[sdiy] dsPIC UART for multi-processor comms

Jay Schwichtenberg jschwich53 at comcast.net
Sun Apr 22 19:01:42 CEST 2018


I would expect like Richie said multiple TX lines tied together. Or maybe some other low logic line is tied to the TX.

Another thing might be the polarity programming. Don't know about the dsPICs but all the other chips I've worked with have the ability to program the TX/RX polarity to support inverting and non-inverting drivers.

Try each of your satellite processors individually and see if one or all cause the problem. If all do then I'd expect a software problems.

If you have a scope put that on it, that should tell you if you have an electrical problem. A logic analyzer would tell you if you had a data problem so that isn't good here.

Jay S.

-----Original Message-----
From: Synth-diy [mailto:synth-diy-bounces at synth-diy.org] On Behalf Of Tom Wiltshire
Sent: Sunday, April 22, 2018 8:27 AM
To: synth-diy at synth-diy org
Subject: [sdiy] dsPIC UART for multi-processor comms

Hi all,

I’m currently experimenting with communications between multiple dsPICs. I have one master processor sending messages, and four slave processors receiving them. I have a fifth slave processor on the comms line which acts as a “comms monitor” dsPIC+LCD and just displays all traffic so I can see what’s going on.

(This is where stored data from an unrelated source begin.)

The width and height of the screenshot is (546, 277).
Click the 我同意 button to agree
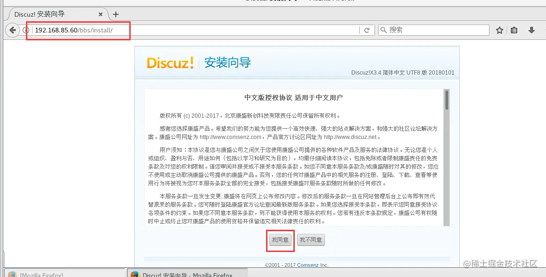(x=280, y=240)
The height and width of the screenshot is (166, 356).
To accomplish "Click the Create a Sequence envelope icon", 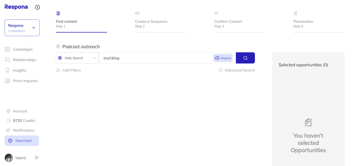I will 137,14.

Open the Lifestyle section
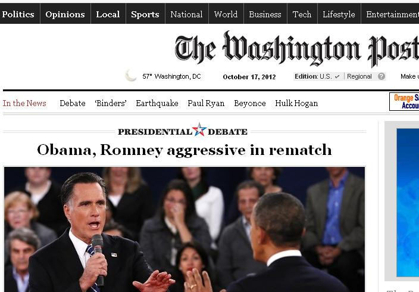339,14
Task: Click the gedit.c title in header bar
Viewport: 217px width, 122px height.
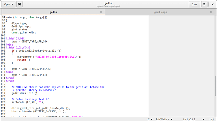Action: point(108,3)
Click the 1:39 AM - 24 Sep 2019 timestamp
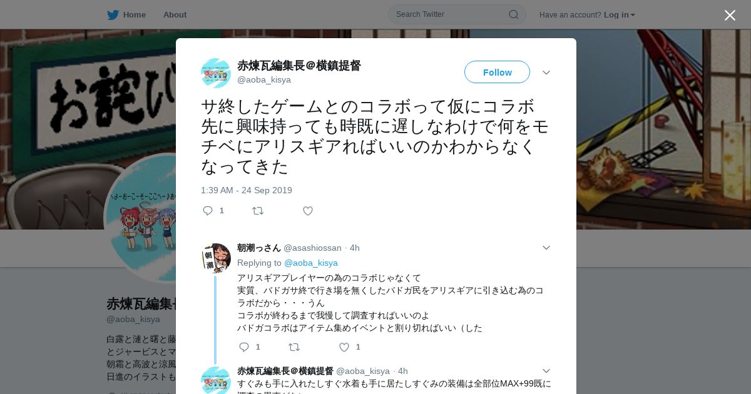The width and height of the screenshot is (751, 394). [x=247, y=190]
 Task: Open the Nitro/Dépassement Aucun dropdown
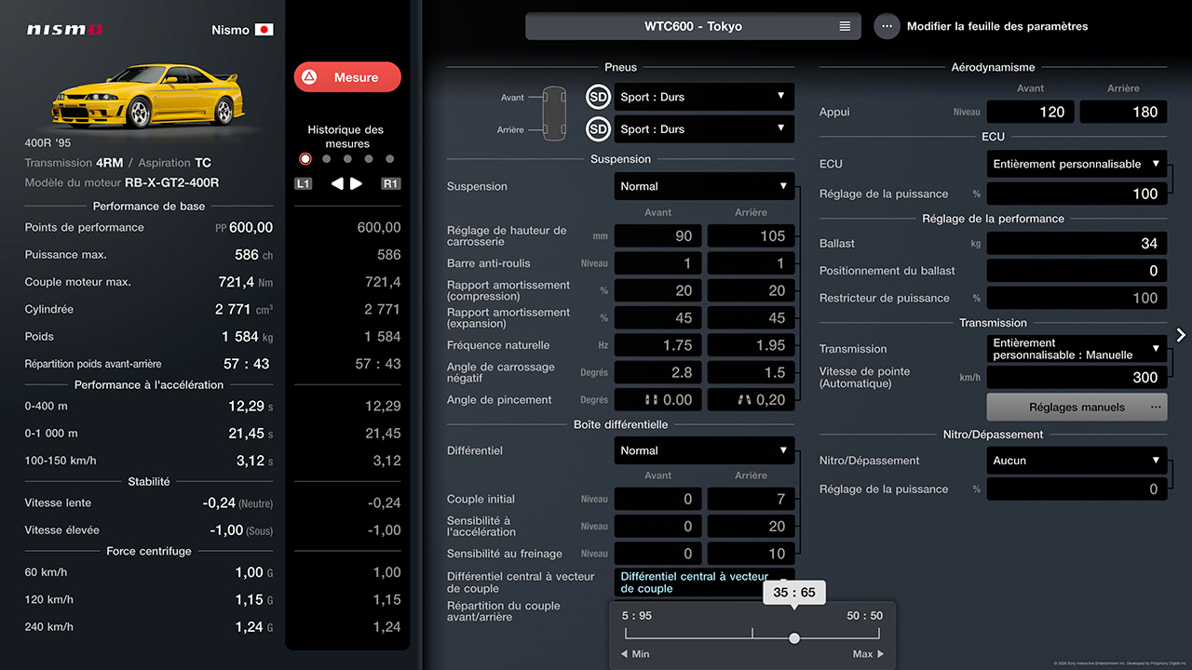(x=1077, y=461)
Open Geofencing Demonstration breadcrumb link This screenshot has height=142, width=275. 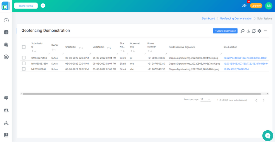(x=236, y=18)
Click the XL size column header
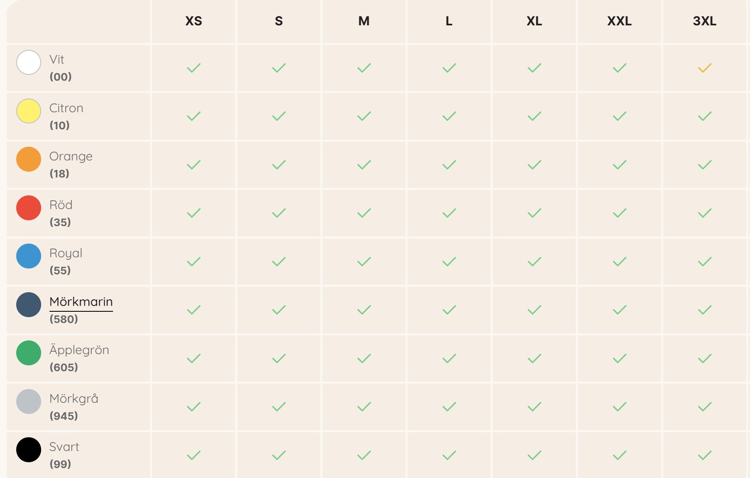 tap(534, 21)
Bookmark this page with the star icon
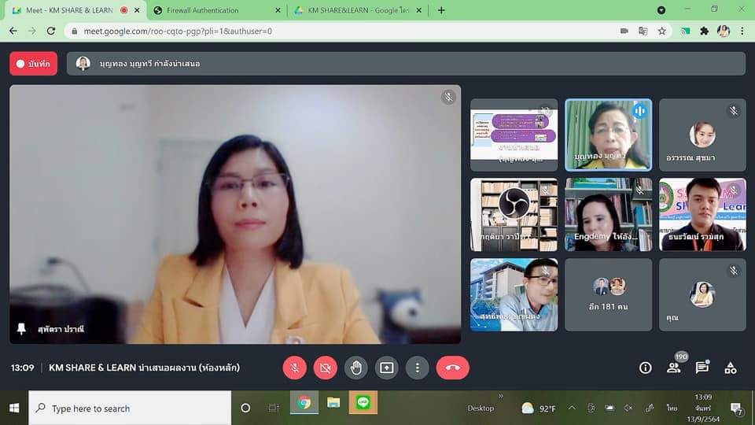Screen dimensions: 755x425 click(662, 31)
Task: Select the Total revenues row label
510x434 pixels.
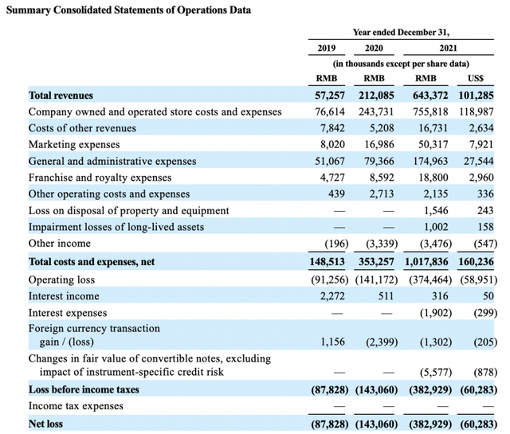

The UART is sending at 100KHz, and I’m using the 9-bit mode, which allows me to ignore data bytes which aren’t intended for a given processor - e.g. each processor only has to keep an eye out for address bytes and check those, rather than having to read every single byte that is sent.

However - I’ve got a problem. Comms to each of the slaves works fine individually, but as soon as I stick a second or further chip in its socket, the comms stops working (Comms monitor registers no messages either) and the slaves do nothing. Currently, it only works with the master, one slave, and the monitor connected.

What’s the maximum “fan out” for a UART like this? Do I need to buffer its output to get more drive or something? Why would connecting more inputs to the signal kill the comms?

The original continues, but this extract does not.